═══ Records for the task

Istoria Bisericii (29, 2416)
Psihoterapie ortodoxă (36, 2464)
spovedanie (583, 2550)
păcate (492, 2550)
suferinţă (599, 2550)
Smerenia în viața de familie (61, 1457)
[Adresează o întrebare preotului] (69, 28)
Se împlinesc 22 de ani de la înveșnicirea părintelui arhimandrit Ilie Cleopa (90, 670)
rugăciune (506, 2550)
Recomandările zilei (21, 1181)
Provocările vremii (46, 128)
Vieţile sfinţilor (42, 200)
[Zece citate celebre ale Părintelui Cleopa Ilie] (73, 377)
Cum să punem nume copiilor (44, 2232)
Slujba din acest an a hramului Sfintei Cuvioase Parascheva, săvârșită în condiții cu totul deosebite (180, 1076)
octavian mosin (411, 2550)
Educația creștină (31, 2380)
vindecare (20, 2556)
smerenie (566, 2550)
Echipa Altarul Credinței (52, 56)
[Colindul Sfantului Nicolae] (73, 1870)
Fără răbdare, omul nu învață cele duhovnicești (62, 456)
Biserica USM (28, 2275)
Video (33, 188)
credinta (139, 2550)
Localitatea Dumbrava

══════

Exactly as written, repeat each line from the beginning of the data above to the line containing "Provocările vremii (46, 128)", inclusive.

> Output for this task:
Istoria Bisericii (29, 2416)
Psihoterapie ortodoxă (36, 2464)
spovedanie (583, 2550)
păcate (492, 2550)
suferinţă (599, 2550)
Smerenia în viața de familie (61, 1457)
[Adresează o întrebare preotului] (69, 28)
Se împlinesc 22 de ani de la înveșnicirea părintelui arhimandrit Ilie Cleopa (90, 670)
rugăciune (506, 2550)
Recomandările zilei (21, 1181)
Provocările vremii (46, 128)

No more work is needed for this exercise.